As a postdoctoral researcher in neurobiologist Steven McCarroll’s Harvard Medical School research group, Arpiar Saunders became well-versed in single-cell RNA sequencing, creating RNA expression maps containing hundreds of thousands of brain cells.¹⁰ Saunders, now a neurophysiologist at Oregon Health and Science University, said, “The next question was: after we know the building blocks of the brain, how do we [figure out] how those building blocks assemble into neural circuits?”

To answer this question, Saunders and McCarroll developed the synaptic barcode analysis by retrograde rabies readout method, also known as SBARRO, which analyzes the viral and host cell RNA.¹¹ Using SBARRO, said Saunders, “You can reconstruct the network that the individual cell was part of and also the molecular type of that cell.” In order to capture many individual networks in one experiment, they generated a library of rabies viruses, each containing a 20-base-pair barcode. This allowed researchers to identify connected cells by matching their viral barcodes.

In the first demonstration of this technique, researchers used brain cell networks grown in culture, but Saunders is currently working on applying this viral barcode technique to intact brain tissues in mice and eventually in nonhuman primates. Using a somewhat different approach, Wickersham is also developing a synaptic mapping technique for intact brain tissue using barcoded rabies virus and in situ sequencing in collaboration with neuroscientist Xiaoyin Chen at the Allen Institute for Brain Research.¹² 

There’s been a number of techniques in biology that have had major impact by essentially taking a very complex problem and breaking it into fundamental units that are easy to measure.

 —Arpiar Saunders, Oregon Health and Science University

“There’s been a number of techniques in biology that have had major impact by essentially taking a very complex problem and breaking it into fundamental units that are easy to measure,” said Saunders. In this case, each unit consists of one cell and all its presynaptic connections. While there are still methodological challenges to be solved, Saunders hopes that these techniques will allow scientists to identify these units, which can eventually be computationally assembled into a comprehensive brain wiring diagram.

“Within the next couple years—[for] our group and probably other groups as well—the aim is to image thousands of monosynaptic networks in an intact mouse brain to give us a very quantitative picture of the synaptic organization of neural circuits.
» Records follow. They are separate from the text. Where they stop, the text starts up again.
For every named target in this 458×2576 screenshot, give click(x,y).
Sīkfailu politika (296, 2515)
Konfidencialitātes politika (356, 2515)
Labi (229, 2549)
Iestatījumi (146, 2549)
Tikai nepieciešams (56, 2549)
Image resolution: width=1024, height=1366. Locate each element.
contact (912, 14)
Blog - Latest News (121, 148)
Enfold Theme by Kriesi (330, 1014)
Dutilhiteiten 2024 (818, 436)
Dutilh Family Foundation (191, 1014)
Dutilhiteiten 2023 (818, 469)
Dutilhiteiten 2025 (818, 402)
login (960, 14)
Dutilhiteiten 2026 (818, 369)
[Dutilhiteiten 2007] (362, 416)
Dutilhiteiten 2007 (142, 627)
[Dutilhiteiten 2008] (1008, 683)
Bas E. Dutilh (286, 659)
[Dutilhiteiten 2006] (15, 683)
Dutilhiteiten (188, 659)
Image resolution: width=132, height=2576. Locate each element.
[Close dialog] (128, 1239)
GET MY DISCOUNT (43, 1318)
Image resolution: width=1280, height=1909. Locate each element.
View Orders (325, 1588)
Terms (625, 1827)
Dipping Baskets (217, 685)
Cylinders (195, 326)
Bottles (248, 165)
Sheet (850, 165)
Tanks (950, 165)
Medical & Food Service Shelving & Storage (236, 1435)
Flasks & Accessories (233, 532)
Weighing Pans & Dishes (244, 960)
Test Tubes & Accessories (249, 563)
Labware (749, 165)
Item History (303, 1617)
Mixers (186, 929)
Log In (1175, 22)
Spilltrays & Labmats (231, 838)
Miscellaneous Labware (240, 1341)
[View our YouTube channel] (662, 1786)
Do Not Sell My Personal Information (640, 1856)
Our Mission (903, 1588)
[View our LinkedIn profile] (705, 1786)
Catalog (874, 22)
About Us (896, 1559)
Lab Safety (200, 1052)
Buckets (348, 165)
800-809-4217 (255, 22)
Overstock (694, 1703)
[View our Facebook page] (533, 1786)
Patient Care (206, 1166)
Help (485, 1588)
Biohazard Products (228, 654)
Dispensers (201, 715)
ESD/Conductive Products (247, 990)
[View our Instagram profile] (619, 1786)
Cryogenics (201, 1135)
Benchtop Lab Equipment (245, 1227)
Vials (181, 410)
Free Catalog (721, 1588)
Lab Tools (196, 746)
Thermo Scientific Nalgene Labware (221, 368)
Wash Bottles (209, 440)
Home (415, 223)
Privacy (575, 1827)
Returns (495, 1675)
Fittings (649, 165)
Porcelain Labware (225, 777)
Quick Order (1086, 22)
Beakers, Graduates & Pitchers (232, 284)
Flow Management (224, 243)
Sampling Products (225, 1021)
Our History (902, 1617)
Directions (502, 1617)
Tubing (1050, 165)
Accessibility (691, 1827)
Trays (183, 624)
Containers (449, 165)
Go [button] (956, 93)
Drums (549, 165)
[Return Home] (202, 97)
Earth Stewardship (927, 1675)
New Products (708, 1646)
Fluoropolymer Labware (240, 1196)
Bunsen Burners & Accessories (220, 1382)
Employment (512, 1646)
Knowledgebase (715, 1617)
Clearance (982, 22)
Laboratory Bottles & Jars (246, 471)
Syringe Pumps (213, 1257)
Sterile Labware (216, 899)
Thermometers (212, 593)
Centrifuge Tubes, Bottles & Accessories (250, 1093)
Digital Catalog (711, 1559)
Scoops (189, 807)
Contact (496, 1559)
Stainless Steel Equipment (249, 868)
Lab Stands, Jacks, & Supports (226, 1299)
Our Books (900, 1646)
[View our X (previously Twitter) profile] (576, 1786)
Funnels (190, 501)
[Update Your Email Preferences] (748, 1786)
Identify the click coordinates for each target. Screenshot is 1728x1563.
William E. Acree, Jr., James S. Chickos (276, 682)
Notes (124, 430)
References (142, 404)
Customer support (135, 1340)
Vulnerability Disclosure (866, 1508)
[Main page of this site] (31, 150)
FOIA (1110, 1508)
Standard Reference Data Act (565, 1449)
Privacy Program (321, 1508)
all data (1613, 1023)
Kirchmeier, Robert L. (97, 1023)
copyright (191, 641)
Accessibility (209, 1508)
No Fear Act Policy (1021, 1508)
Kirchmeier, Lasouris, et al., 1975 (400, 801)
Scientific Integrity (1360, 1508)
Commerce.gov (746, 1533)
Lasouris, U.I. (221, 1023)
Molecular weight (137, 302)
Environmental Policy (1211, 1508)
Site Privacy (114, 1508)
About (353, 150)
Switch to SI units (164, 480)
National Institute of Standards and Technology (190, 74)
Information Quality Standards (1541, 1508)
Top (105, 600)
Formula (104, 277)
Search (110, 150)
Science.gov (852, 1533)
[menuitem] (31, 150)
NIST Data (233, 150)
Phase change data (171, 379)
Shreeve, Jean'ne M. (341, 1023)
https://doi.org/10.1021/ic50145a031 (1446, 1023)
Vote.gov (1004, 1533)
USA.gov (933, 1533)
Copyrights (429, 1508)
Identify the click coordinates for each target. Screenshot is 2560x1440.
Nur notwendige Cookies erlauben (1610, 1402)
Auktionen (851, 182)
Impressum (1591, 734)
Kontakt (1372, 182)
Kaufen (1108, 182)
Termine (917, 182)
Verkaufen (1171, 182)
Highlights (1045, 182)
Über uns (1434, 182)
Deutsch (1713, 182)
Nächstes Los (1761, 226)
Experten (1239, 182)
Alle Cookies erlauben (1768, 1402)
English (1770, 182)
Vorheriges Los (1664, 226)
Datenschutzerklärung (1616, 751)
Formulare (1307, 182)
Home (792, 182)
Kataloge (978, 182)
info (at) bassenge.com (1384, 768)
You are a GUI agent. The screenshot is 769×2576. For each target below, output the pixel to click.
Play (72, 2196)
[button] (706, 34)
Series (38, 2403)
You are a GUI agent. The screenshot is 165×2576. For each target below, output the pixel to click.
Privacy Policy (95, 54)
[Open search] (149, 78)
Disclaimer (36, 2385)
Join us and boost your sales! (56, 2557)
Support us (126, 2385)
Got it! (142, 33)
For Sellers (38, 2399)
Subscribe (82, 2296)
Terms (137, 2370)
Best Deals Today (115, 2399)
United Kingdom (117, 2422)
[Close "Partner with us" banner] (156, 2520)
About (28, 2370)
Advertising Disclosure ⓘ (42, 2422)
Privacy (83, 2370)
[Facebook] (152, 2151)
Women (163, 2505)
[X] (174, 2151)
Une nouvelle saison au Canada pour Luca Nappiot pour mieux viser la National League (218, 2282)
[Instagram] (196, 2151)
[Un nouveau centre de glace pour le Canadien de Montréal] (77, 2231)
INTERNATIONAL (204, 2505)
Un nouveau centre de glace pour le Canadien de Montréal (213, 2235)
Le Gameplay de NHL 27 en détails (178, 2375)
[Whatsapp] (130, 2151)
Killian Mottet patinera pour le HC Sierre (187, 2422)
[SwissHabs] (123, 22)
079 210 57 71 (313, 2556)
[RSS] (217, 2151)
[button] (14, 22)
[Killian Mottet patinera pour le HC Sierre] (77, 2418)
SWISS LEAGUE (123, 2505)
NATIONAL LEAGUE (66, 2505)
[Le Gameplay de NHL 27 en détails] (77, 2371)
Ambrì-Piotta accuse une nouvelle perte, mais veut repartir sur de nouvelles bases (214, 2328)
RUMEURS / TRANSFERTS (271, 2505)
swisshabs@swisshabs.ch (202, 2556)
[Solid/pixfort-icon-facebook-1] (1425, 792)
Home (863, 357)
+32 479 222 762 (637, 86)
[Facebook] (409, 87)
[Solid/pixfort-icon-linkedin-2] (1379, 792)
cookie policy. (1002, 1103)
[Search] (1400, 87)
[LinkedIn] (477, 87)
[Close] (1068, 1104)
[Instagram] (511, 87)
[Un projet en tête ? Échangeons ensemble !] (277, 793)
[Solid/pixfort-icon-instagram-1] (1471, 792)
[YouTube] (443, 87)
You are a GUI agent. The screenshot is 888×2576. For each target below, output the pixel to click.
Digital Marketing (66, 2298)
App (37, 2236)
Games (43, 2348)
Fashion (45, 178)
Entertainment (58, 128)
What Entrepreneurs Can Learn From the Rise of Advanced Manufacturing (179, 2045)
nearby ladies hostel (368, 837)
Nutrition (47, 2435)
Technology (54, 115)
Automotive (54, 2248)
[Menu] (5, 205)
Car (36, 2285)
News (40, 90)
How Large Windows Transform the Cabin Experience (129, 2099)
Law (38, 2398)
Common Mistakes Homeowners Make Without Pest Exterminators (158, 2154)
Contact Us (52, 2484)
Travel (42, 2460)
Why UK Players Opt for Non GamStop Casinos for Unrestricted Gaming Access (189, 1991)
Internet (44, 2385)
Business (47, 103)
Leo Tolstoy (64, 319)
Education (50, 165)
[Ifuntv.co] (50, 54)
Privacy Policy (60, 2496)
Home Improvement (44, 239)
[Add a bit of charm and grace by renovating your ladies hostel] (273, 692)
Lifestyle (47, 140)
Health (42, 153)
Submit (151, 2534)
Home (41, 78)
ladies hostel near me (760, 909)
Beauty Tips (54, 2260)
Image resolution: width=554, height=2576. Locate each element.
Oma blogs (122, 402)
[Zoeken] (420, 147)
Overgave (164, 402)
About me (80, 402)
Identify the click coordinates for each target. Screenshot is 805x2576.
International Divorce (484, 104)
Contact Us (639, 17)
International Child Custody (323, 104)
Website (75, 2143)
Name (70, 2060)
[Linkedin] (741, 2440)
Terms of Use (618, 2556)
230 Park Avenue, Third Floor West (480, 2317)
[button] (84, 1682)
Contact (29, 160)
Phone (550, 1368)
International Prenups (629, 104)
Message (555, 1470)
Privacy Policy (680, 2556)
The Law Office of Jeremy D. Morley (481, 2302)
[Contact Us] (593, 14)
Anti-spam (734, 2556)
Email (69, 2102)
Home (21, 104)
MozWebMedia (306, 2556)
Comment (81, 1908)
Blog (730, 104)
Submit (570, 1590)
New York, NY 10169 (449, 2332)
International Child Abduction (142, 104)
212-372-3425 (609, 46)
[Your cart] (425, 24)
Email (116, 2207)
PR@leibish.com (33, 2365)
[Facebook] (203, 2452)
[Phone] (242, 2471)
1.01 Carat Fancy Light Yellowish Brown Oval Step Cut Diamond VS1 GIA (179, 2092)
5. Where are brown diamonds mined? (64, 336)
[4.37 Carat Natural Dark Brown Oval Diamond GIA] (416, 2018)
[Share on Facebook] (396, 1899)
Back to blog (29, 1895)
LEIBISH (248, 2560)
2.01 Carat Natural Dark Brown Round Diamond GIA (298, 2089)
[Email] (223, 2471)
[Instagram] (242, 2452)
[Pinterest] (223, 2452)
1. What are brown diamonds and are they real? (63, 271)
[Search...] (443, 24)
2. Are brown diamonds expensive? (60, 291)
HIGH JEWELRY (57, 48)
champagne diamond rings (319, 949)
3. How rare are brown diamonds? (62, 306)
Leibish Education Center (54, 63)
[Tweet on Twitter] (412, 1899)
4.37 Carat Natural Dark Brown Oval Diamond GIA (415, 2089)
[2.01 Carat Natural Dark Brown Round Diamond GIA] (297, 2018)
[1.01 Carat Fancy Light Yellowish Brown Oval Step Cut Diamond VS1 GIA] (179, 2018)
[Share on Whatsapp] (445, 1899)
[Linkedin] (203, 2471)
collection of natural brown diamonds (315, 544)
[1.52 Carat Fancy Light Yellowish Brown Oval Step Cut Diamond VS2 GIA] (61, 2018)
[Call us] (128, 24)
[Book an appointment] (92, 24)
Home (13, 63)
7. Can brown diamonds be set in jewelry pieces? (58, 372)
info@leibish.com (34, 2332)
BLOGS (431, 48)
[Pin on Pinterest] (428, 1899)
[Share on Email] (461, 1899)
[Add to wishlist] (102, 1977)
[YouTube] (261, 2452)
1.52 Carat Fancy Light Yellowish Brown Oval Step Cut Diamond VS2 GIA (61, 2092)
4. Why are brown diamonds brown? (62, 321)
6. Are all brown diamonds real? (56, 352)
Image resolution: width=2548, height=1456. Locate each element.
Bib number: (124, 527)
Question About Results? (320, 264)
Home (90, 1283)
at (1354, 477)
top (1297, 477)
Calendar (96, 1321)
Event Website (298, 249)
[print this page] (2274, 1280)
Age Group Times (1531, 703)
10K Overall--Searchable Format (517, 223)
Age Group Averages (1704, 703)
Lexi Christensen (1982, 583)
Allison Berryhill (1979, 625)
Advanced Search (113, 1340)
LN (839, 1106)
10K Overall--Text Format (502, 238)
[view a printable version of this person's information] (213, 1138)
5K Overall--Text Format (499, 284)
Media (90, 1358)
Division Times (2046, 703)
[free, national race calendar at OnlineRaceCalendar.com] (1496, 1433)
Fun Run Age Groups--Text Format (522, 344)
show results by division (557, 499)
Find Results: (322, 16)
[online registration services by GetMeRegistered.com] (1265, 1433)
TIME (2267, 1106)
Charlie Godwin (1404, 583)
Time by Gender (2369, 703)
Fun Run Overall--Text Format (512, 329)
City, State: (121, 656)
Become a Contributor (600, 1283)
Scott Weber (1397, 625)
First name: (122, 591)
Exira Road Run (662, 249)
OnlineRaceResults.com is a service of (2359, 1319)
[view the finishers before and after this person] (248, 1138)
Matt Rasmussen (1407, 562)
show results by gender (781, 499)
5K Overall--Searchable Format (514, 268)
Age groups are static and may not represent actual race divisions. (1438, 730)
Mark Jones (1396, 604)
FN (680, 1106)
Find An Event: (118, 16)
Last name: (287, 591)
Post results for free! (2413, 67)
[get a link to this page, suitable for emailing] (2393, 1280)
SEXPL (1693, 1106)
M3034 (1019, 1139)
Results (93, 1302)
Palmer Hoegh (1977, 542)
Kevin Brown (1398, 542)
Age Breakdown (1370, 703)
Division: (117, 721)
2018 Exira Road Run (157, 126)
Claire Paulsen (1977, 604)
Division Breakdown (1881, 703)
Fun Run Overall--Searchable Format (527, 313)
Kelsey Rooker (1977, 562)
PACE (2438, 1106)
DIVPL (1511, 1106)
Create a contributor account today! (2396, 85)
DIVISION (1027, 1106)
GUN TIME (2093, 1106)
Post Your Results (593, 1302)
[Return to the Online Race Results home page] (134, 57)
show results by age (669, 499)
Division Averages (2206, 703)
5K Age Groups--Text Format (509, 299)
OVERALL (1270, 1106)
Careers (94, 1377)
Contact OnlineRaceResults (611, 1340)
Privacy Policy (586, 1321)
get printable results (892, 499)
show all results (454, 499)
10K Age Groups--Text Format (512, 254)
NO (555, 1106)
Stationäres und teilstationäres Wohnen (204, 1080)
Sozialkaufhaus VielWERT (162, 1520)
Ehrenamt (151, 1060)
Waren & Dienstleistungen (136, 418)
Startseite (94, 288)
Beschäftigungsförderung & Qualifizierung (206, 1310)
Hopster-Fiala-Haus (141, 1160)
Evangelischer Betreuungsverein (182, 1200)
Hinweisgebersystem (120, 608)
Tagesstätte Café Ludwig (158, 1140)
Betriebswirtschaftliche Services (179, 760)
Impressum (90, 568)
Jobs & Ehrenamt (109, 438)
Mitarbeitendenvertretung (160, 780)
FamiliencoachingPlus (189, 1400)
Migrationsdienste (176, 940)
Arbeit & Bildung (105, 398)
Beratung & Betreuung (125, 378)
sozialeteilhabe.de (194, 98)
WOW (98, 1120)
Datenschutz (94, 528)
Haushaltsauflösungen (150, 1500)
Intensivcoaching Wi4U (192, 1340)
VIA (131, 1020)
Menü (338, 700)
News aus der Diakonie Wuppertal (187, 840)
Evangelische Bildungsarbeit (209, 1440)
It sounds kind of crazy, and it’s aspirational,” said Saunders. “But I’m optimistic that we can achieve it.”

Creating the wiring diagrams is only the first step, however. “We’re really interested in how neurodevelopmental disorders might be disorders of neural wiring, or connectopathies,” said Saunders.¹³ “There is striking genetic evidence that mutations associated with autism and schizophrenia are enriched in genes that encode synaptic proteins. We also know from very hypothesis-driven, focused work on particular synapses that there are changes [in these disorders]. But we don’t have any way yet to build big picture, aerial descriptions of the type of connectivity changes that might be occurring, so that is our goal.”